Tiny homes, troubling questions: Security arrangements with bespoke goods
A recent High Court decision dealing with the long tail of the tiny home boom throws up questions for secured and preferential creditors of companies going into liquidation, just as insolvency begins to spike. Suppliers and creditors of bespoke good manufacturers from tailors to engineering workshops, may need to re-evaluate their securities.
Tiny Town Projects Limited was put into liquidation in November 2022. At the time, it had six custom-built tiny homes sitting in its workshop. These were between 40 and 95 per cent complete.
A dispute emerged over who owned the partially completed cabins: the company or the customers who had already paid instalments towards the total purchase price.
In a conventional analysis of the situation, Justice Venning began by looking at whether the customers had taken legal title to the cabins before the liquidation based on the individual contract in question. The Judge concluded that under the Contracts and Commercial Law Act 2017 and Personal Property Securities Act 1999 legal title remained with the company.
Less conventionally, the Judge went on to say that the customers could instead claim an “equitable lien” over the homes to the extent they had already paid for them.
An equitable lien is a well-established legal concept that deals with a range of situations where someone is owed or has paid money for goods in someone else’s possession.
Here, the Judge finding that a lien existed meant the customers had a priority security claim for the return of their purchase money.
Because of how the Personal Property Securities Act 1999 deals with liens, this meant the customers could recover their funds ahead of other secured and unsecured creditors. That included preferential creditors such as suppliers of raw materials used to build the cabins, including PSMI* holders with perfected interests recorded on the Personal Property Securities Register.
Practically, with the limited assets available in that liquidation, as in many cases, this came at the expense of other creditors further back in the queue.
The potential importance of this decision comes from how the Judge’s reasoning can be applied elsewhere. The Judge focused on two features of the contract between the company and the customers. These were that:
- it was very clear which tiny home was meant for each customer; and
- so long as the customers kept paying the purchase price instalments, the company was not allowed to sell the tiny home to anybody else.

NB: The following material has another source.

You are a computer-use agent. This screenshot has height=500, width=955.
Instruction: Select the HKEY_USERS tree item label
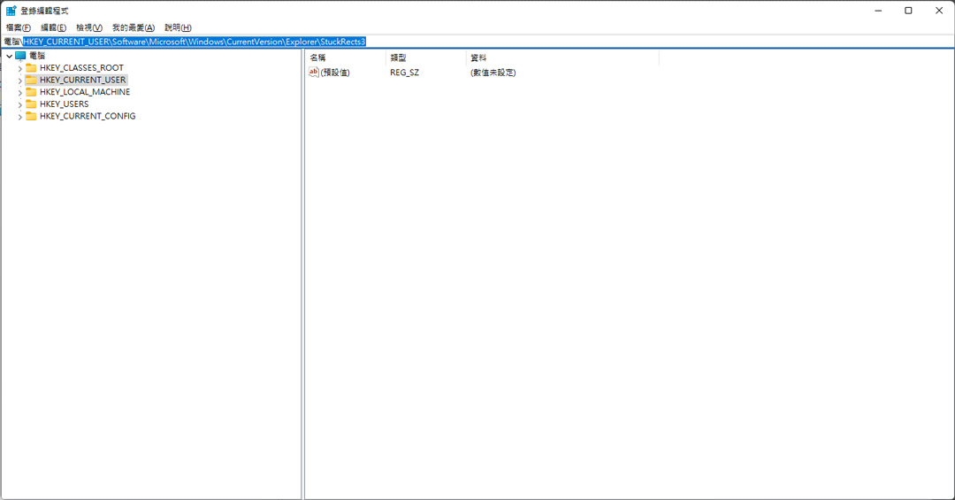(x=64, y=104)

This will be a very common arrangement between bespoke goods manufacturers and their customers. Businesses as diverse as engineering workshops, tailors, boat-builders, and vintage car restorers and furniture makers would likely fall into a similar category. Even custom solutions fabricated by tradespeople like plumbers could be caught.
It is unclear if the decision in this case will be followed by other Judges. But for the moment, the decision suggests trade suppliers and other creditors of anybody who is in a custom goods business should re-evaluate their security arrangements. This can include not only manufacturers, but importers and wholesalers of one-off and bespoke items (like antiquarians, bookdealers, and so on).
The decision calls into question how useful retention of title arrangements may be if those goods become incorporated into partly completed bespoke goods that are unfinished at the time of the liquidation. That is a fairly commonplace arrangement. It also means perfected PMSIs* could be less effective than usually thought.
How much this matters in practice will depend of course on what other assets the company may have available to satisfy its secured creditors. In the case of Tiny Town Projects Limited and similar businesses, which rely on building custom products as orders are received as a cashflow business, those may be limited.
If the issues discussed in this article have given you reason for reflection, Holland Beckett Law’s dispute resolution and restructuring, turnaround and insolvency experts are here to help. We regularly act for liquidators, receivers, creditors, directors, and companies on the full range of insolvency, finance, company, and contract law matters.
*A purchase money security interest (PMSI) is a security interest for goods or property sold or leased on the basis the vendor retains title in the property until payment is made. As this can survive the goods being incorporated into other products, this is commonly used for suppliers of raw materials.